For the record I’m most often actively aggressive. I believe passive aggression is a waste of energy since not only do you end up fighting but you also end up trying to second guess the other party, which leads to suboptimal outcomes. This post is a justification of that.

Let’s say you and I are trying to decide the price of something I want to sell you. There are two ways we can go about it. One way is for us to have a negotiation. I can name my asking price. You call your bid. And if the two meet, well and good. Most often they won’t meet. So one of us will have to budge. We start budging slowly, in steps, until a time when the bid and ask are close together. And then we have a deal.

In most situations (except exceptional cases where there are very few buyers and sellers – read the first chapter of my book. This is within the Kindle sample), this will lead to an efficient outcome. Even if the final price were a little too close to the bid or to the ask, both parties know that under the circumstances they couldn’t get better. And the transaction takes place and the parties move on.

The other situation is where one party publicly states that they are unwilling to negotiate and will do the deal if and only if the counterparty comes up with a good enough offer. If the offer is not good enough, there is no deal. This is similar to the ultimatum game popular in behavioural economics. In this case you are also required to guess (and you have exactly one guess) what the counterparty’s hurdle rate is.

When there is a liquid market, there is no issue with this kind of a game – you simply have your own hurdle rate and you bid that. And irrespective of whether it gets accepted or not, you get the optimal outcome – since the market is liquid, it is likely that your quote will get accepted somewhere.

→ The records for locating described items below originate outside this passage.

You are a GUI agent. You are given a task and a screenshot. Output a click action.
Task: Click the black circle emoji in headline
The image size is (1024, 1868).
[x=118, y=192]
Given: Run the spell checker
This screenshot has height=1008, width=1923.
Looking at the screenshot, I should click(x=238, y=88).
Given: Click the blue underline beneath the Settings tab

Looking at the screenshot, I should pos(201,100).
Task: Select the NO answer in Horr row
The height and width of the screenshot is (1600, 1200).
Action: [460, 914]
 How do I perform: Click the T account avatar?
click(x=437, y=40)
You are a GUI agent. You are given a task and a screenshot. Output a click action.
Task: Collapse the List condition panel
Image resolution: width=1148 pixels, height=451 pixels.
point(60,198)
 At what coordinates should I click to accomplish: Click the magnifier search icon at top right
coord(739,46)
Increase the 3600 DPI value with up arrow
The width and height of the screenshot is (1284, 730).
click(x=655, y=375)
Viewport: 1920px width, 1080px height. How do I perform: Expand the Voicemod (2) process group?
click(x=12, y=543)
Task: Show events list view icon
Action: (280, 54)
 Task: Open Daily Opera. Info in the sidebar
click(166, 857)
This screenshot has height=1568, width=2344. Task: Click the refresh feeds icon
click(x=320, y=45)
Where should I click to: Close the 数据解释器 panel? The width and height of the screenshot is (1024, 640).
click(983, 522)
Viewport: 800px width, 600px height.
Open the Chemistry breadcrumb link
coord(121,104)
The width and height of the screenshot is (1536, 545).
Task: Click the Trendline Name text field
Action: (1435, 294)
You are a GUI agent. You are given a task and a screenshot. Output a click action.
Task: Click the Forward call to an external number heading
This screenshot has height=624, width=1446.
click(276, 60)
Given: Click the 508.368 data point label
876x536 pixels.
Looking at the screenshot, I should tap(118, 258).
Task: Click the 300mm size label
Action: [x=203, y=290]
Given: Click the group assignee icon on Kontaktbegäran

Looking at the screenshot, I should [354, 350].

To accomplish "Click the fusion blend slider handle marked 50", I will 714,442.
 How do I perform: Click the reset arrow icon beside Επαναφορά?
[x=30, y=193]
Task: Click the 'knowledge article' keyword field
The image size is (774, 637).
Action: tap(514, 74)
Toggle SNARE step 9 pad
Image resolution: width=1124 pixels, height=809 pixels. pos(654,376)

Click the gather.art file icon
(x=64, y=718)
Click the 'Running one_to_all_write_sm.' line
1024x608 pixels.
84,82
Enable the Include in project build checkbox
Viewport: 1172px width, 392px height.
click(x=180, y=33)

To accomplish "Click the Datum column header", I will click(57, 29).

In a highly illiquid market, with only one buyer and one seller, the ultimatum setup can lead to highly suboptimal outcomes. I mean if you’re desperate to do the sale, you might bring your price “all the way to zero” to ensure you do the deal, but the thing is that irrespective of whether you get a deal or not, you are bound to feel disappointed.

If your ask got accepted, you start wondering if you could’ve charged more. If you didn’t get your deal, you start wondering if reducing a price “just a little” would have gotten the deal done. It is endless headache, something that’s not there when there is an active negotiation process.

Now to build the analogy – instead of a sale, think of the situation when you have a disagreement with someone and need to resolve it. You can either confront them about it and solve it “using negotiation” or you can be passive aggressive, letting them know you’re “not happy”. Notice that in this case the disagreement is with one specific party, the market is as illiquid as it can get – no negotiations with any third party will have any impact (ignore snitching here).

When you express your disagreement and you talk/fight it out, you know that irrespective of the outcome (whether it was resolved or not), you have done what you could. Either it has been resolved, which has happened with you telling what exactly your position is, or you have given it all to explain yourself and things remain bad (in this case, whatever happened there would have been “no deal” or an “unhappy deal”).

And that is why active aggression is always better than passive aggression. By expressing your disagreement, even if that means you’re being aggressive, you are stating the exact extent of the problem and the solution will be to your satisfaction. When you’re passive aggressive, nobody is the winner.

PS: I realise that by writing this post I’m violating this own advice, since this post itself can be seen as a form of passive aggression! Mea culpa.